━━━ MATERIAL PROVIDED ━━━

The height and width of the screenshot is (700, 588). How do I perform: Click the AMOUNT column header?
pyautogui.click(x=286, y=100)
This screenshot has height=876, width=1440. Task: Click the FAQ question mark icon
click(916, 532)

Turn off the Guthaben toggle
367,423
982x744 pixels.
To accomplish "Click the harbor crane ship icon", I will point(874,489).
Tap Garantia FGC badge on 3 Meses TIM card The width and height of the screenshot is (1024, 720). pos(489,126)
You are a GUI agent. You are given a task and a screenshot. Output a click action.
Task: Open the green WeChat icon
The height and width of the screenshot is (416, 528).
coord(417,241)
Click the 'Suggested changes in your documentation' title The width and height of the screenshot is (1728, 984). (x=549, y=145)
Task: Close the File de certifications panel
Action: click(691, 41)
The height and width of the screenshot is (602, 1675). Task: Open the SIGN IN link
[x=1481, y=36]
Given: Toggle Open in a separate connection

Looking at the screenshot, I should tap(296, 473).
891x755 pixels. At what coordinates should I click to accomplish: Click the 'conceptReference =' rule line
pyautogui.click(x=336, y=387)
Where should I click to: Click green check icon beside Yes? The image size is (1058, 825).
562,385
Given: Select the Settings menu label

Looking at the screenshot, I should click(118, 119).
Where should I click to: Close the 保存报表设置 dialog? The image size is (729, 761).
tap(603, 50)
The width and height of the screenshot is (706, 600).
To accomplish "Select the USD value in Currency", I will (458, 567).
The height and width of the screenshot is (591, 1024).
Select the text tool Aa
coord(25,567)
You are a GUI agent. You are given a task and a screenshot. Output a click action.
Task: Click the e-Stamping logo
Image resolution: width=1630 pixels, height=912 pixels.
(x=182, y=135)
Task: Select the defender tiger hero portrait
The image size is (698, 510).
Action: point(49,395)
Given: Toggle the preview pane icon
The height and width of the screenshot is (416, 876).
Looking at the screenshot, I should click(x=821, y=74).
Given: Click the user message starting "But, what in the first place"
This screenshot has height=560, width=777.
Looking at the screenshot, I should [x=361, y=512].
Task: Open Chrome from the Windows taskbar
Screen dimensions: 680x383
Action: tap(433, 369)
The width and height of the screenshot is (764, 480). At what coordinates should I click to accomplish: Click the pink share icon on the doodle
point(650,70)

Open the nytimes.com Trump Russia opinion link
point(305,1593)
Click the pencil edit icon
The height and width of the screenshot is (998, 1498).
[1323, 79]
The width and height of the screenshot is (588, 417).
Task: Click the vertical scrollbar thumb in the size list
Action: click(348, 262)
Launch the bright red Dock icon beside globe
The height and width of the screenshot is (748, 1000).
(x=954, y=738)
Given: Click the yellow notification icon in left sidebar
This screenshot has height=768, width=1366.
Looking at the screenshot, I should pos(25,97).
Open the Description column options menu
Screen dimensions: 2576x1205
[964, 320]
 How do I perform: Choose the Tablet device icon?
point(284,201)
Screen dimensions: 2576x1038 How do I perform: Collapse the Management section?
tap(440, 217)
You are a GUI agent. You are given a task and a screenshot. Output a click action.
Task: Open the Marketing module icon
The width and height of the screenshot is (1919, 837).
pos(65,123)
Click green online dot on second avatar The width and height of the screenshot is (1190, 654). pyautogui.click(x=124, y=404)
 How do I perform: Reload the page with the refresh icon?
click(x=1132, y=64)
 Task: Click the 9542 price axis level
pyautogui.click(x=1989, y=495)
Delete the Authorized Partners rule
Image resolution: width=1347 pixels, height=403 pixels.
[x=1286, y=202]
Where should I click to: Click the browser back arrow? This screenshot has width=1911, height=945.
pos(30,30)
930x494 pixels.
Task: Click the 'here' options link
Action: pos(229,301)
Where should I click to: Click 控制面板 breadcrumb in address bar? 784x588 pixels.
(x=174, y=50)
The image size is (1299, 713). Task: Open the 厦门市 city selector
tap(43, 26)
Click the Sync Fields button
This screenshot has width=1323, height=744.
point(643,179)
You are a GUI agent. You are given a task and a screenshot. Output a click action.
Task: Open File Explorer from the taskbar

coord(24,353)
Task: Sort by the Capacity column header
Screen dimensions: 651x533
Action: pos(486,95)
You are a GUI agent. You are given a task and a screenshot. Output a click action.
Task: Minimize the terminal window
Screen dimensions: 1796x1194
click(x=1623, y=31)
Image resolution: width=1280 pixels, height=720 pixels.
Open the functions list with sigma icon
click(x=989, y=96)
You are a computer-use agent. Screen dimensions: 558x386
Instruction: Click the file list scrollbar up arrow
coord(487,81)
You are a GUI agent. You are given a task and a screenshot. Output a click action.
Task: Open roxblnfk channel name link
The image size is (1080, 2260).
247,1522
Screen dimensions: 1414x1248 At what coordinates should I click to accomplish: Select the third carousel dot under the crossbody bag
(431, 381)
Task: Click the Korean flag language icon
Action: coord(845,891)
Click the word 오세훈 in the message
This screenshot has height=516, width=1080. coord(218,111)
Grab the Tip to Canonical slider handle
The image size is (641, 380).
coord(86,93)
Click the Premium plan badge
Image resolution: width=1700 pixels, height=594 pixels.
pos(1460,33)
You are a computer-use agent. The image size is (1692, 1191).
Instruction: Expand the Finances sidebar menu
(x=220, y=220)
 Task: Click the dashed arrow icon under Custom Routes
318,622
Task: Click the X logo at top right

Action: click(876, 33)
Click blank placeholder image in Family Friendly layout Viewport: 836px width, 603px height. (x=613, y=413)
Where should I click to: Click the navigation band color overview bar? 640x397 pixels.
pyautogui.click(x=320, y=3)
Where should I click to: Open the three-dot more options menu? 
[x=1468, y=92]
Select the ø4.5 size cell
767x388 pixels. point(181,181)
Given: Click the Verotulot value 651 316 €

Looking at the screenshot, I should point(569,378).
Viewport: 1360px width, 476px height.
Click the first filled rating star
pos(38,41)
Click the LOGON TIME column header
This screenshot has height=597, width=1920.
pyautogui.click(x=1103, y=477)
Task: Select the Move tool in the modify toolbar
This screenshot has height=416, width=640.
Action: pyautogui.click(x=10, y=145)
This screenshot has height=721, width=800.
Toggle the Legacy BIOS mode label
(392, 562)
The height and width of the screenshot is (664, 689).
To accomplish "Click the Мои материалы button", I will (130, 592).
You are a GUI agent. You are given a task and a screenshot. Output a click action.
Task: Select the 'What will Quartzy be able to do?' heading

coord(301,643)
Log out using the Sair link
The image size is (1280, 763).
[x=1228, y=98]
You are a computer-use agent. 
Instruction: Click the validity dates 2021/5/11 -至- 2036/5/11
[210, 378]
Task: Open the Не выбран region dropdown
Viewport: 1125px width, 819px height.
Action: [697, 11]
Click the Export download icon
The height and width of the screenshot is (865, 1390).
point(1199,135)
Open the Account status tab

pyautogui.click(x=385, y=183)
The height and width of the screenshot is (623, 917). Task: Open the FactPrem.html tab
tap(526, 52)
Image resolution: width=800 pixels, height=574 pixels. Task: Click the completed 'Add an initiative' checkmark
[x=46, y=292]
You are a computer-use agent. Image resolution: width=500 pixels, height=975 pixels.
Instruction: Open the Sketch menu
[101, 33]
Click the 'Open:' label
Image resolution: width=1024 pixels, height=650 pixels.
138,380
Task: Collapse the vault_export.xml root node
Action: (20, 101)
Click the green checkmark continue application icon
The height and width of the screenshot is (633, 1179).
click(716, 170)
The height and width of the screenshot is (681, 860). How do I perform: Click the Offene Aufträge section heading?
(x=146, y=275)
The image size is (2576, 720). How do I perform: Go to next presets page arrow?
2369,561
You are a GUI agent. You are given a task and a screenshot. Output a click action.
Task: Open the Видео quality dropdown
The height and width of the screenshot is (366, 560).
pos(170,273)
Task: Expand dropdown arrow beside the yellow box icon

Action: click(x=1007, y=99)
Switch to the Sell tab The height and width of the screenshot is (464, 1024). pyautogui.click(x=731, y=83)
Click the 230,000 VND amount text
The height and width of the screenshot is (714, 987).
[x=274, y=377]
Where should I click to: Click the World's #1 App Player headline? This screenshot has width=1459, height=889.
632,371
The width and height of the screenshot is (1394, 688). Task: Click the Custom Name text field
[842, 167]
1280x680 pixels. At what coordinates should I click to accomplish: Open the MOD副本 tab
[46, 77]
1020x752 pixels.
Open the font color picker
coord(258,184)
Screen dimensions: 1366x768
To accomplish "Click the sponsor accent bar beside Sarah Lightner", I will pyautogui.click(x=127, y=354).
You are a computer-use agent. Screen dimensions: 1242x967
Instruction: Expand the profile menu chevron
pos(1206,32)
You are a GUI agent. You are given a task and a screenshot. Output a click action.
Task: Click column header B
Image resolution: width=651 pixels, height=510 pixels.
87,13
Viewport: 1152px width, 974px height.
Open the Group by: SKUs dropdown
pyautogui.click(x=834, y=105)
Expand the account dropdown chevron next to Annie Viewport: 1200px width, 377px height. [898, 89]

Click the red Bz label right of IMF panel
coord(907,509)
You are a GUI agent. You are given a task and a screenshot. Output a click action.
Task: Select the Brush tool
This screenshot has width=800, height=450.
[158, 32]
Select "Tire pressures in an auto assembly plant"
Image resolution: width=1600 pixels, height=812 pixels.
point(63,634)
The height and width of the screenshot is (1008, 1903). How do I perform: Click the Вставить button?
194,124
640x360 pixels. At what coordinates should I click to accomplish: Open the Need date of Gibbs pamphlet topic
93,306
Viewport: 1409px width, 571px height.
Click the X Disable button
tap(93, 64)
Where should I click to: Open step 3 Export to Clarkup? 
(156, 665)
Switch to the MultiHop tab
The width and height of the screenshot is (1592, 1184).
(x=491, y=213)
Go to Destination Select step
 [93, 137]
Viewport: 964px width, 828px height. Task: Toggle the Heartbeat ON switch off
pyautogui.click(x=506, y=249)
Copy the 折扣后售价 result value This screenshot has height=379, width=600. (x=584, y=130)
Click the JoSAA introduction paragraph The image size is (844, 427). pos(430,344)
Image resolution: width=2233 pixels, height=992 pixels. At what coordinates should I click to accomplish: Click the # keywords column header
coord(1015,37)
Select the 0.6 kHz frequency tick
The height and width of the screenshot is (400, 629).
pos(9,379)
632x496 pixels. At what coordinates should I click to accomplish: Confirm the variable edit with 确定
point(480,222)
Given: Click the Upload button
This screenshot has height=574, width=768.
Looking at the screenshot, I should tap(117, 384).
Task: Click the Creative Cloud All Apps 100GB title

━━━

_WORK INSTRUCTION:_
Working from the listing above, pick out every line that has "badge" and copy it.

_SOLVED PROBLEM:_
Tap Garantia FGC badge on 3 Meses TIM card The width and height of the screenshot is (1024, 720). pos(489,126)
Click the Premium plan badge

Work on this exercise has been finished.